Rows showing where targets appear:
— Start —
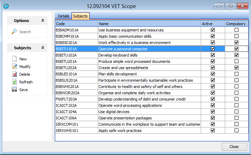Uncheck Compulsory for BSBITU202A

pos(236,68)
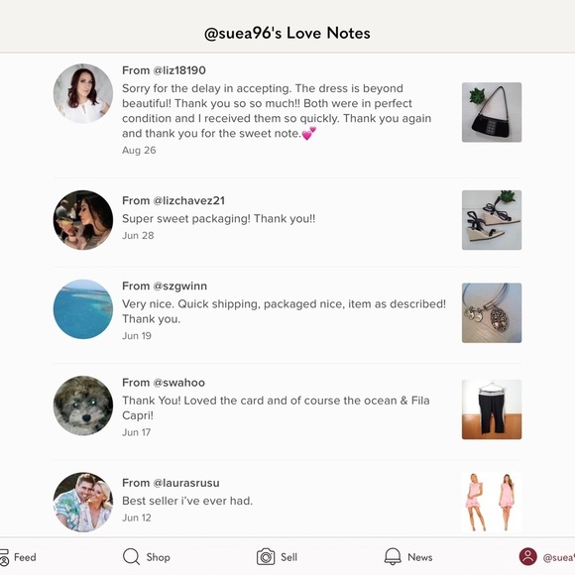Tap the Shop magnifying glass icon
The image size is (575, 575).
[x=131, y=557]
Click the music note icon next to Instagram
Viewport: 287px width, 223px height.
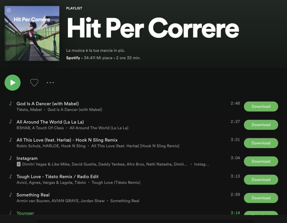coord(11,158)
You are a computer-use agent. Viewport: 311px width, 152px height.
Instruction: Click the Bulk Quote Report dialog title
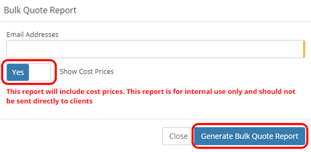point(40,10)
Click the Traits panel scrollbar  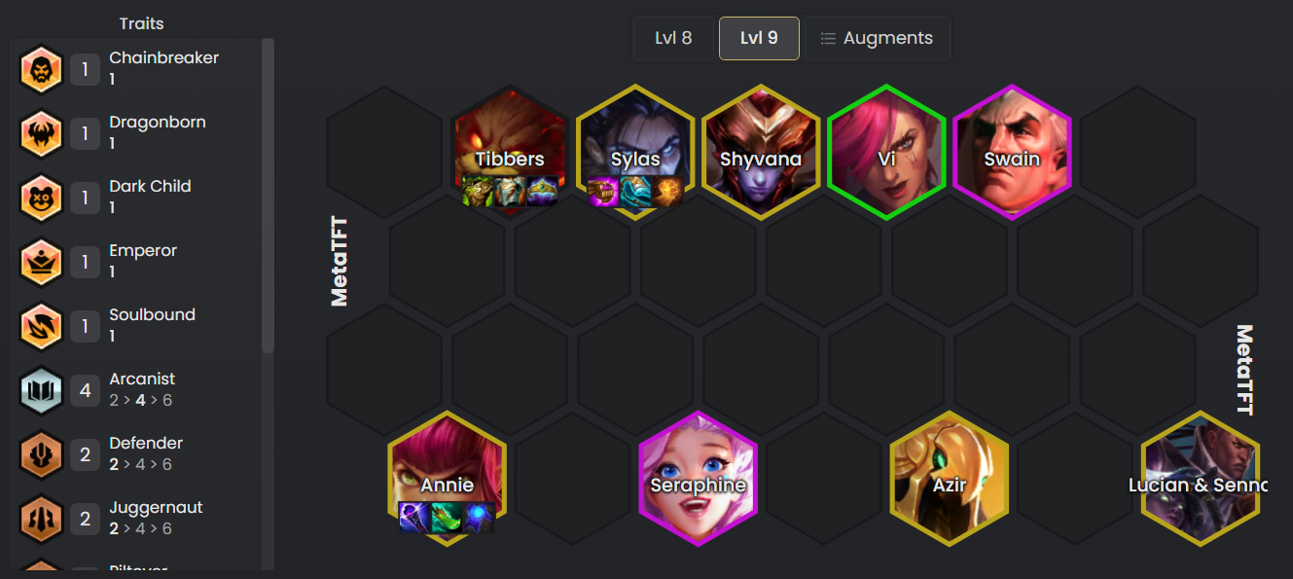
— End —
> _BRIEF_:
Rewrite the lines of the records above as a numbered list, skipping blank lines. Leave the pictures out of your answer.

> _RESULT OF THIS EXERCISE_:
1. Uncheck Compulsory for BSBITU202A
2. pos(236,68)
3. Tap the Shop magnifying glass icon
4. The image size is (575, 575).
5. [x=131, y=557]
6. Click the music note icon next to Instagram
7. Viewport: 287px width, 223px height.
8. coord(11,158)
9. You are a computer-use agent. Viewport: 311px width, 152px height.
10. Instruction: Click the Bulk Quote Report dialog title
11. point(40,10)
12. Click the Traits panel scrollbar  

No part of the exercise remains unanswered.